On-demand photo books, self-publishing, and an expansion of display, or screen book, options and innovative book reading devices have emerged outside of established publishing houses. The publishers are moving to engage such new market opportunities utilizing their capital resources and industrial methods.
Interesting that the book, as such a venerable commodity, should move quickly to new markets and consumerist allures. This has occurred before in book history in correlation with improving literacy. There is now a possibility that the current surge of new book marketeering may be, contrariwise, exploiting some kind of trend toward illiteracy. This is indicated by a shift of product identity from message to medium commoditizing.
The shift is indicated by consumer behavior and industry response. Books are increasingly commoditized as inherently obsolete but verging on fulfillment with the advent of the next graphic technology, display device and self-authoring application. This marketing agenda, so proven generally, eclipses the core product and sells, instead, a treadmill of book services. Inherent in this shift is book disposability, constantly exchanging the present product for the next.

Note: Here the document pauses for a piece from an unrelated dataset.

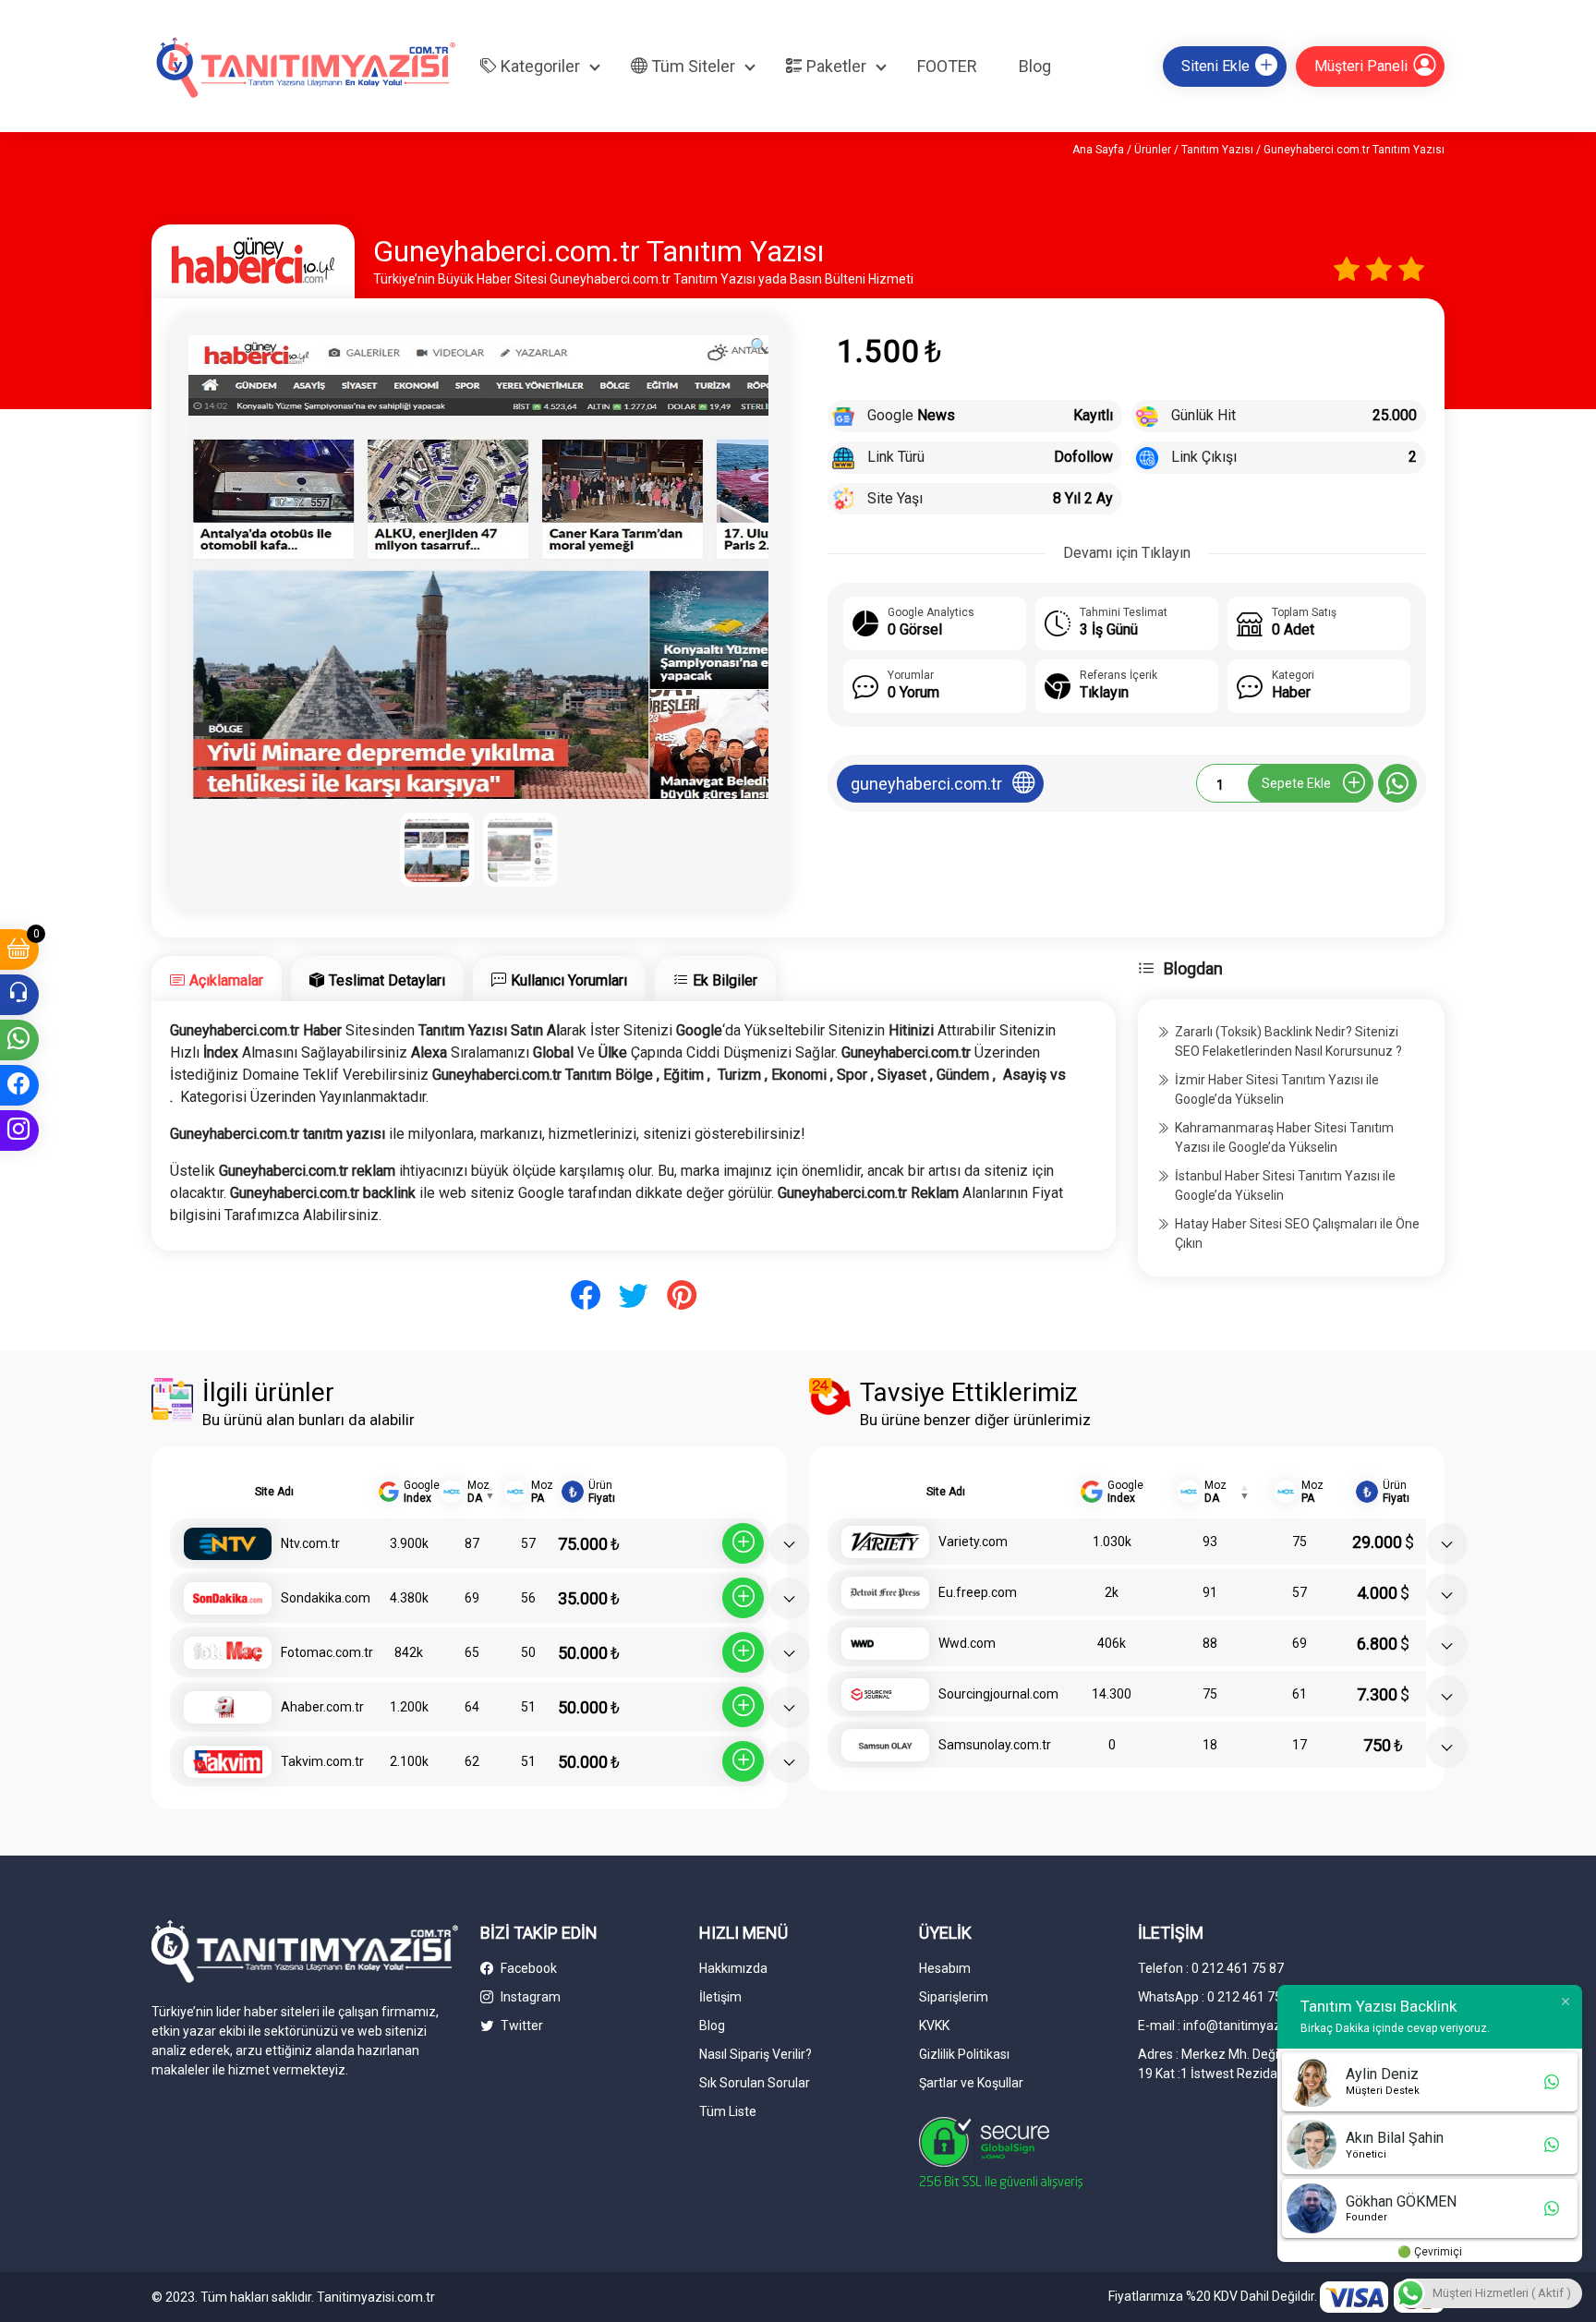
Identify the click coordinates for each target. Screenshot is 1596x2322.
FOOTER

“The implications could be startling. If you were to pair one of these with an Espresso Book Machine, you could essentially duplicate an entire book at once in minutes from a standing start. Wouldn’t the medieval monks be jealous?”TeleRead
High-speed image capture from paper sources, and back again to paper, is an interesting sequence and very medieval; every copy has an exemplar. The high-speed imaging of the medieval copyist was bionic, but otherwise the same sequence.
As antiquarian is the motivation. Manuscript book copies were prompted by patron agendas. These were the fingers of an extensive anatomy of institutional agenda including pre-cursive universities. Open on-line courses, a next wave in university enterprise, also echo a medieval model.
Being old doesn’t make digital book transformations less new or the options between source and surrogate less relevant. The take home is the weird persistence of these transactions. There may be a premise hiding here in which books act as geologies of history.